One Man’s Stand for Gluten-Free Drugs

By:
in Celiac
Published: October 19, 2016

Michael Weber was diagnosed with celiac disease in 2004, and immediately adopted the gluten-free diet to protect his health. But after taking a prescribed generic drug for only a few days, the resident of Eastchester, New York, was distressed to find he was again developing symptoms. This included the skin rash dermatitis herpetiformis, which broke out before the condition was discovered.

It turned out that the pills contained gluten as an inactive ingredient. Shocked to find this undeclared exposure, Weber contacted the FDA, but he was informed that the manufacturer wasn’t breaking any rules by not stating gluten’s presence overtly.

In 2008, Weber filed a citizen petition requesting that the FDA either ban gluten outright in medications, or require manufacturers to label for the protein. Then, for seven long years, he got politicians to write letters of support, and made follow-up inquiries. But he got no reply.

Weber’s Label Request Denied

Finally in early 2015, the consumer protection group Public Citizen filed a lawsuit to elicit a response from the FDA. In May 2015, the agency issued a 21-page decision that denied the request for a ban. It stated that manufacturers already need to identify gluten as an intentionally added inactive ingredient to any drug that is taken orally.

The FDA said it did, however, plan to issue “draft guidance” for industry regarding gluten in drug products.
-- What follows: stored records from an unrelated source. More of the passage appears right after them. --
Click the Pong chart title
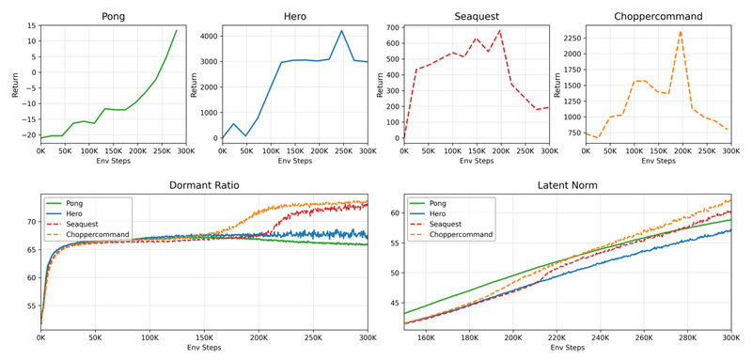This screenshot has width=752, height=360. [x=113, y=16]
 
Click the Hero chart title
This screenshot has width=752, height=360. [x=294, y=16]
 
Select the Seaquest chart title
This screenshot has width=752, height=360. [x=477, y=16]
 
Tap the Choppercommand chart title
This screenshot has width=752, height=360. [x=658, y=16]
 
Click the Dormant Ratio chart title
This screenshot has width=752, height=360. [x=204, y=185]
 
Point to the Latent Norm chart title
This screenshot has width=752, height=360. [x=568, y=185]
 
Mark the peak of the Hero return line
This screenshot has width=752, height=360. [x=342, y=31]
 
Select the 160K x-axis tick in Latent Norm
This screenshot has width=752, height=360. [x=426, y=337]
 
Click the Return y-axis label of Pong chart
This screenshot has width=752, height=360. [x=14, y=85]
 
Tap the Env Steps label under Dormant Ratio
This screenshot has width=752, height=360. [x=204, y=348]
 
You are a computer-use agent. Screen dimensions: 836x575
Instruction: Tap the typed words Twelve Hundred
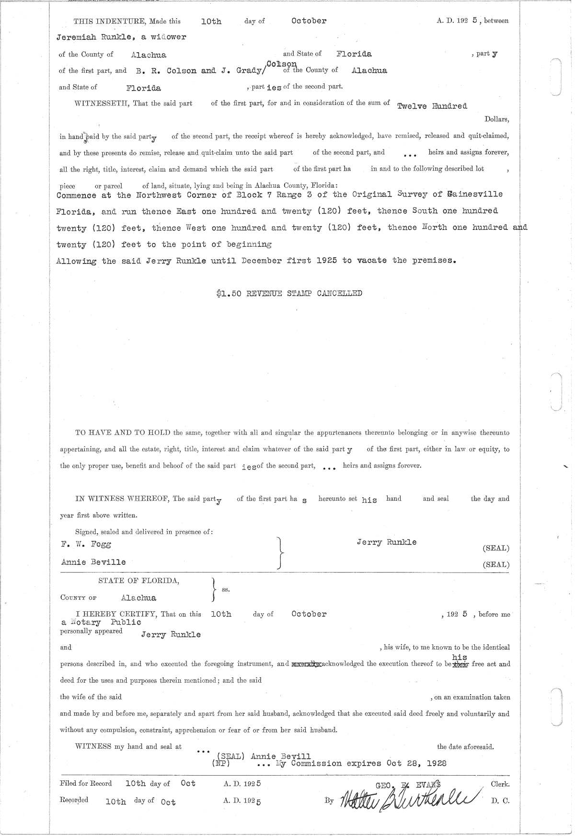(x=432, y=106)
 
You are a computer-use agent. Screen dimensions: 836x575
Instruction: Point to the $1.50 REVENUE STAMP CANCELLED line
(x=289, y=293)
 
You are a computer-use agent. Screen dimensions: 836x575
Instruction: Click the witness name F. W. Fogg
(x=86, y=544)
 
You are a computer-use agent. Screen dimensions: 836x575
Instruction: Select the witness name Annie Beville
(x=93, y=562)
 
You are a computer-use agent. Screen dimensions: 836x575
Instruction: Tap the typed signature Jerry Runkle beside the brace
(x=387, y=542)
But no timeline was given.

FDA spokesperson Stephen King explained that decision to Allergic Living. He said that if people with celiac disease are doing well on a gluten-free diet, they should not be harmed by the very low amounts of gluten potentially present in oral drug products. Conversely, if they are not doing well, “we would expect [them] to consult with [their] physician about ways to further reduce overall exposure to gluten. Such efforts might first focus on the diet as the most significant potential source for oral gluten exposure.”

But Katie Einspanier, Weber’s lawyer through Public Citizen, criticized the ruling. She sees it as a super-technical reading of the petition since the FDA’s response focused on the possibility of gluten itself being an inactive ingredient.

“The most likely scenario for gluten in drugs is that gluten is simply a natural component of another inactive ingredient and not separately added as an inactive ingredient,” she says.